Kiick and Csonka earned the nicknames Butch and Sundance for their off-field shenanigans, a nod to the 1969 outlaw movie ‘Butch Cassidy and the Sundance Kid’.
Kiick and Csonka were often coy on the obvious question of which one was Butch Cassidy and which was the Sundance Kid.
‘Same answer I tell everybody,’ Kiick once told a reported. ‘I was the better-looking guy. Whether it’s Butch or Sundance, which was Paul Newman and Robert Redford, either way, you couldn’t lose.’
Kiick – or ‘Butch’ – was a fifth-round draft pick in 1968, spending the first seven of his nine NFL seasons in Miami – making the American Football League All-Star team in his first two years.
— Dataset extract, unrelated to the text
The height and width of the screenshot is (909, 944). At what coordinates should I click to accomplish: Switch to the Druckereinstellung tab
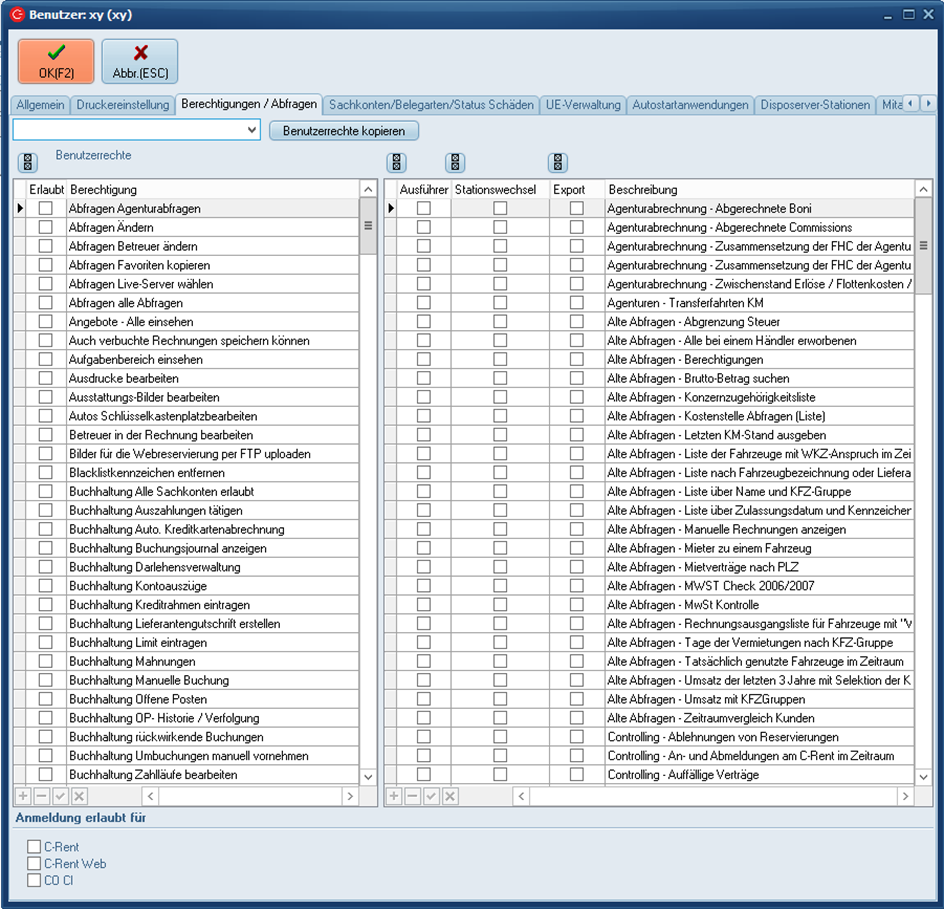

He ran for 3,644 yards and piled up another 2,210 receiving with the Dolphins, scoring 31 total touchdowns. His 28 rushing touchdowns are sixth on the Dolphins’ all-time list, with teammates Csonka and Morris among the few ahead of him.
Kiick had two touchdowns for the ’72 Dolphins in the AFC championship game, and also scored in the Super Bowl victory that capped their 17-0 season under Pro Football Hall of Fame coach Don Shula.
Kiick also was an excellent blocker and a threat as a receiver. He had 233 career receptions for 2,302 yards.
After the club repeated the following season, Kiick played one more season, in 1974, then left for the Memphis Southmen of the short-lived World Football League with Csonka.
But after the WFL folded during the 1975 season, Kiick returned to the NFL and played with the Denver Broncos and Washington Redskins over the 1976 and ’77 seasons before retiring.
In all, he finished his NFL career with 3,759 yards rushing, 2,302 yards receiving and 33 total touchdowns.
Days before his death, on Thursday, Allie had tweeted that her father was in an assisted-living facility and that because of the COVID-19 pandemic, he was not allowed any visitors.
‘This isn’t a sympathy post but I really miss my dad,’ Allie Kiick tweeted, along with a screenshot of a message she posted about her dad’s condition. ‘I’m hoping that maybe seeing things from a different perspective helps people understand. #COVID19’
Reporting that her father’s health was ‘declining rapidly’, Allie continued: ‘I miss my dad. Every time I see him, he says, ‘I miss you.’ It’s pretty hard when you’re sitting on the outside of the glass and you can’t do anything to cheer him up. He’s lost the spark in his eyes as would anyone in his situation.’
Kiick was born in Lincoln Park, New Jersey, in 1946. His father, George Kiick, played for the Pittsburgh Steelers and Kiick went on to become a three-sport star at Boonton High School.
He went on to play for the Wyoming Cowboys and led the team in rushing in each of his three seasons, earning first-team All-Western Athletic Conference honors in all three.
In 1968, he was selected to play in the College All-Star Game, where he first met Csonka. Both were drafted by Miami that same year.
After retirement, Kiick went to work as a private investigator in the Broward County Public Defenders’ Office, the Miami Herald reported.
Although Kiick was overshadowed by his best friend, Csonka, and Mercury Morris, a dynamic 1,000-yard rusher, he will forever be remembered in Dolphins history, for his skill on the field and escapades off of it.
‘He is the best dad I could have ever asked for, and will forever be a legend and my hero,’ Allie Kiick wrote after his death.
Kiick’s passing comes just two-and-a-half months after the death of the coach of the Dolphins unbeaten 1972 team, Don Shula, who passed away on May 4 aged 90.